Confused about types and formats?
Beware that type
and format
can have different meanings depending on where you are in Trove! In the web interface, the facet headed ‘Type’ is used to distinguish between ‘sub categories’ such as newspaper
and gazette
, while ‘Format’ describes the resource’s format. In the API, the format values are in the type
field, although you use them with the format
facet! There can also be a separate format
field in work and version records that contains a physical description.
2.4. From zones to categories#
Trove originally delivered resources through ‘zones’ rather than ‘categories’. Trove’s 2020 update introduced ‘categories’ and redistributed content across them. However, this change only applied to the web interface – the API continued to use zones until the introduction of API version 3 in 2023.
The change from `zones’ to ‘categories’ was not simply a matter of switching labels as the diagram below illustrates.
The most significant change was the break-up of the old Journals, articles and data sets zone. Its content has been split between Books & Libraries and the two new categories Magazines & Newsletters and Research & Reports.

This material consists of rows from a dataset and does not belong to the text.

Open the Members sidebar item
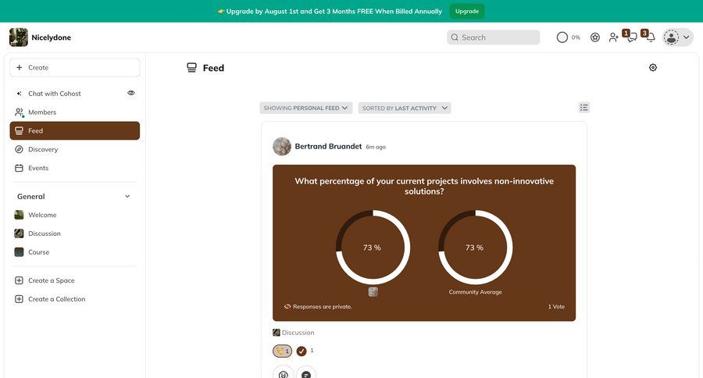 [74, 112]
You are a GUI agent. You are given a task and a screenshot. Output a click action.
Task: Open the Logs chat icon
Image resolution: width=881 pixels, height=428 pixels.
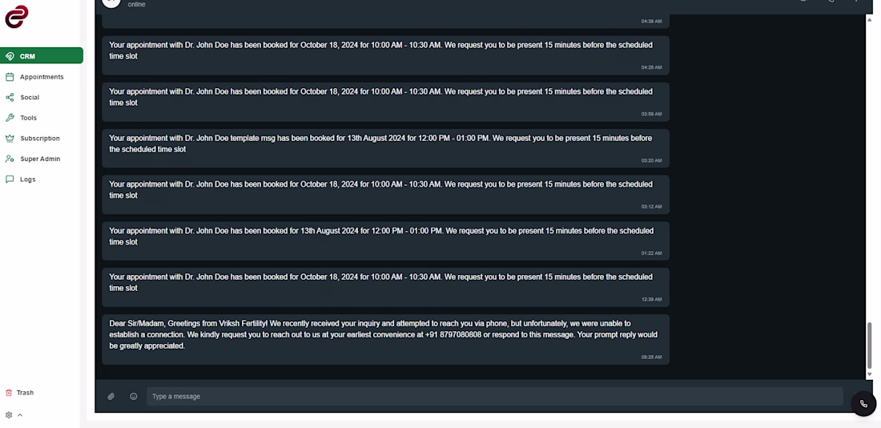pos(10,180)
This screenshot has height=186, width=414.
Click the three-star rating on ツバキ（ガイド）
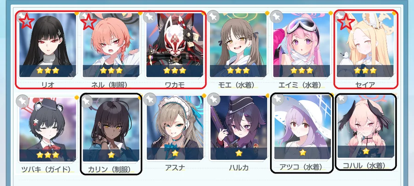(x=47, y=155)
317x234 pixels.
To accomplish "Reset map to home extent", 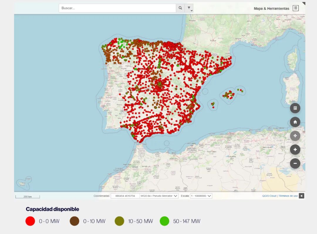I will (x=295, y=122).
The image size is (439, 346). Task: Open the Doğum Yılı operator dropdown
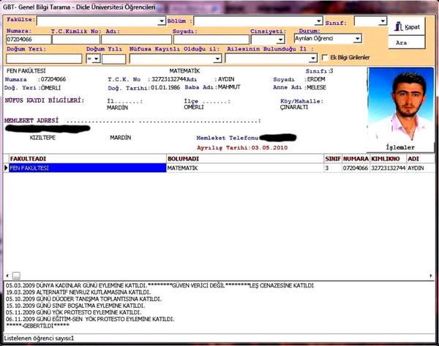tap(97, 58)
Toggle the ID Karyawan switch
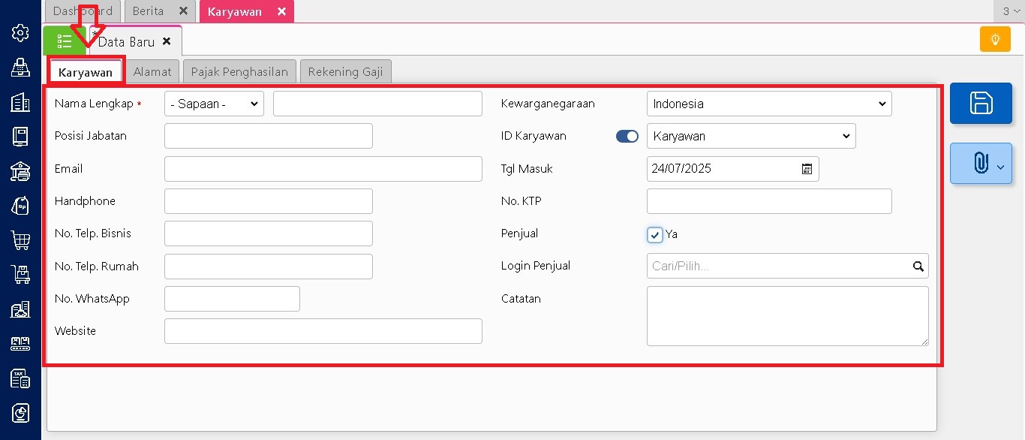The image size is (1025, 440). point(627,136)
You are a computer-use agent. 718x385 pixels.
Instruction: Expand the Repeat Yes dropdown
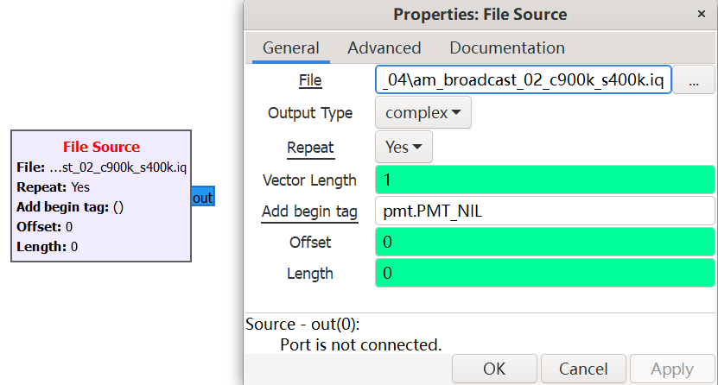[x=403, y=148]
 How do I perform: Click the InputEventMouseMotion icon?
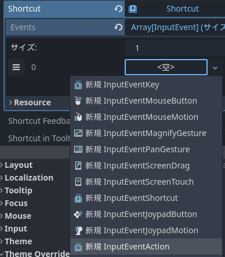[78, 117]
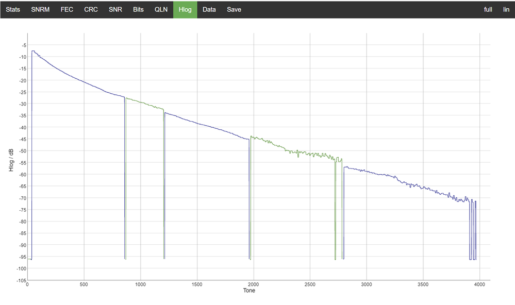Screen dimensions: 515x305
Task: Click the 'Tone' x-axis title
Action: pyautogui.click(x=248, y=291)
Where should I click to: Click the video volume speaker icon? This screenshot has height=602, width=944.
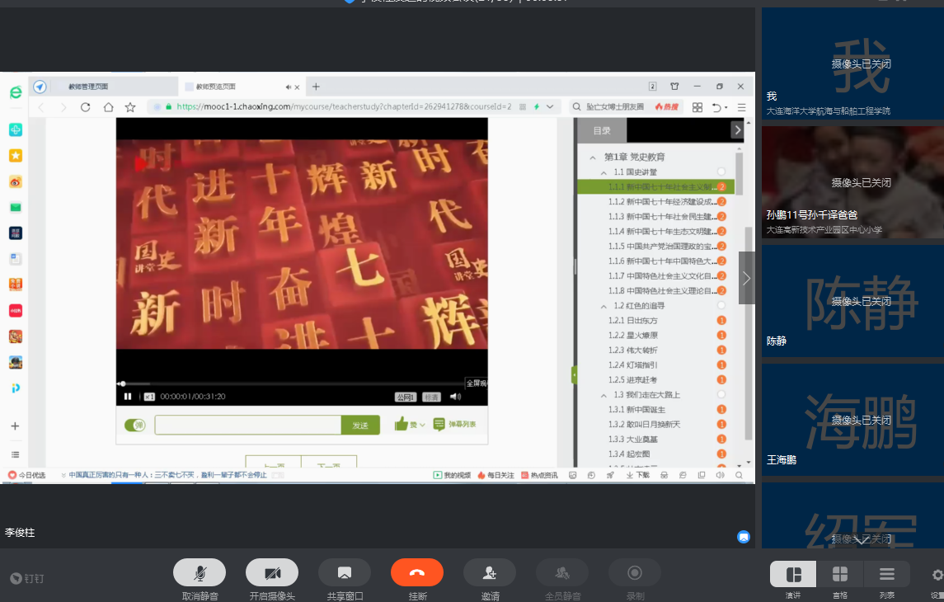[455, 397]
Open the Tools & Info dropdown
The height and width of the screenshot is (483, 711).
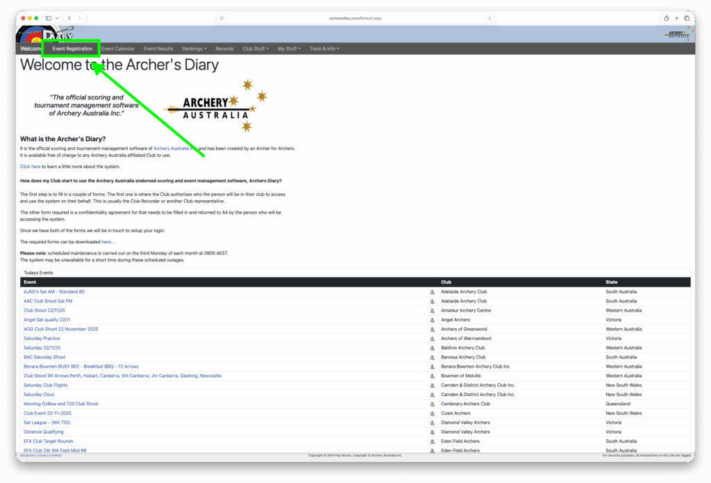click(x=324, y=49)
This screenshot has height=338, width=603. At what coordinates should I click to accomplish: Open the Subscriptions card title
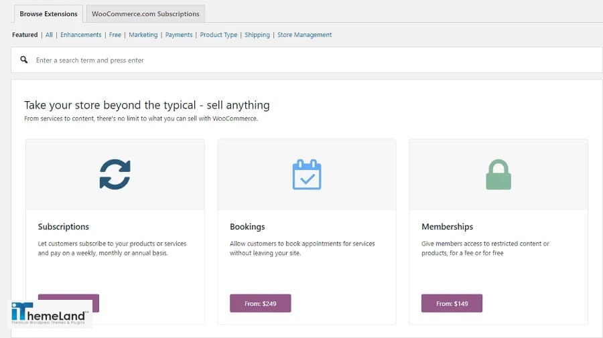coord(64,227)
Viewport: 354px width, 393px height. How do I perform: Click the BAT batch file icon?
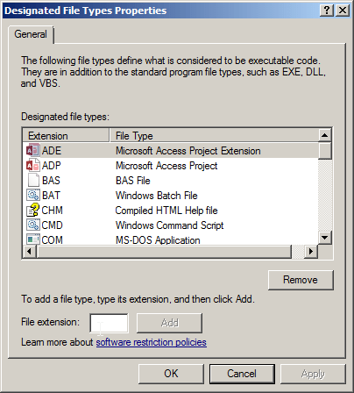33,196
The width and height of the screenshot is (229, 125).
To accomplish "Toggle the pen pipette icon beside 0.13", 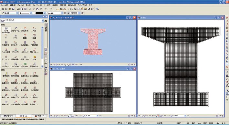I will [3, 13].
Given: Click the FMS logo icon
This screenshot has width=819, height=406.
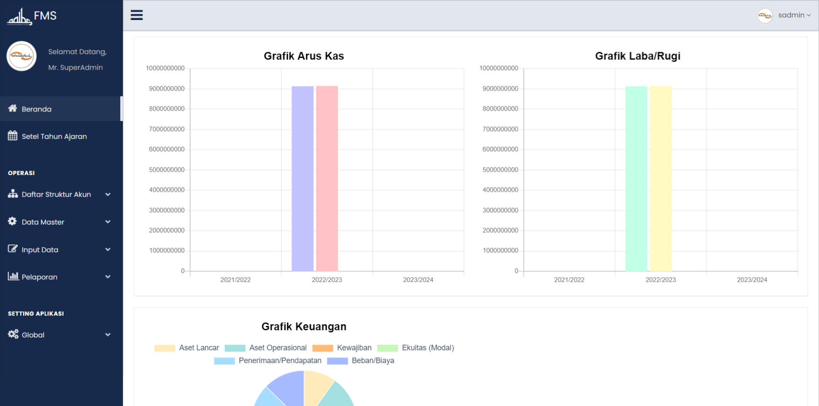Looking at the screenshot, I should [20, 17].
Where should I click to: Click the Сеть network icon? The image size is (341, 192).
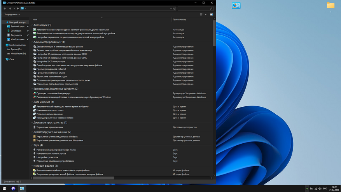tap(7, 59)
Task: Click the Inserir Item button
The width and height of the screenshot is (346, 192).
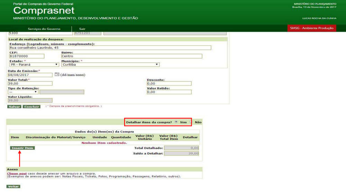Action: coord(22,148)
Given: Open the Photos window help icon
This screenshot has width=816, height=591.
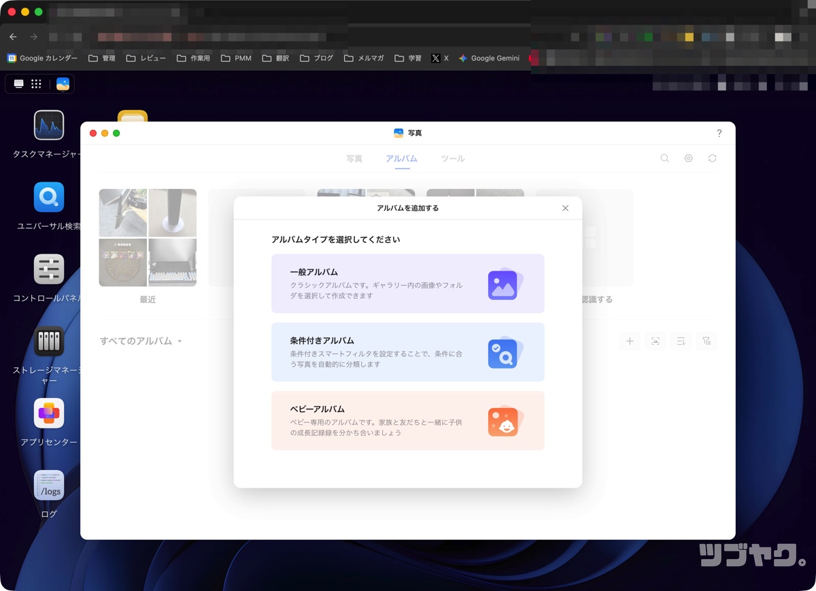Looking at the screenshot, I should tap(719, 133).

2.5. Number of resources in each category#
We can use the Trove API to access data about most categories. For example, here’s the total number of resources per category.
Show code cell source
import pandas as pd
import requests
headers = {"X-API-KEY": YOUR_API_KEY}
params = {
"category": "all", # By setting category to all, we get data from all categories
"n": 0,
"encoding": "json",
}
response = requests.get(
"https://api.trove.nla.gov.au/v3/result", params=params, headers=headers
)
data = response.json()
# Get name and total results from each category
categories = [
{"category": c["name"], "total": c["records"]["total"]} for c in data["category"]
]
# Convert to a Pandas DataFrame
df_cats = pd.DataFrame(categories)
# Display as a table
df_cats.style.format(thousands=",").hide()
category | total |
---|---|
Books & Libraries | 27,918,510 |
Diaries, Letters & Archives | 5,604,193 |
Images, Maps & Artefacts | 6,306,855 |
Lists | 113,760 |
Magazines & Newsletters | 1,835,653 |
Music, Audio & Video | 3,427,291 |
Newspapers & Gazettes | 253,611,449 |
People & Organisations | 1,332,175 |
Research & Reports | 5,880,095 |
Show code cell source
import altair as alt
chart_category_totals = (
alt.Chart(df_cats)
.mark_bar()
.encode(
x=alt.X("total:Q", axis=alt.Axis(format=",d")),
y="category:N",
color=alt.Color("category:N", legend=None),
tooltip=["category:N", alt.Tooltip("total:Q", format=",d")],
)
.properties(width="container", height=300)
)
chart_category_totals
Some caution is needed when interpreting these figures. As noted above, there are overlaps between categories so some resources will be counted twice. On the other hand, there’ll be resources that are not individually counted because they’ve been wrongly grouped into a ‘work’. The numbers are useful for comparison and in observing trends over time, but they don’t accurately represent the number of unique resources described in Trove.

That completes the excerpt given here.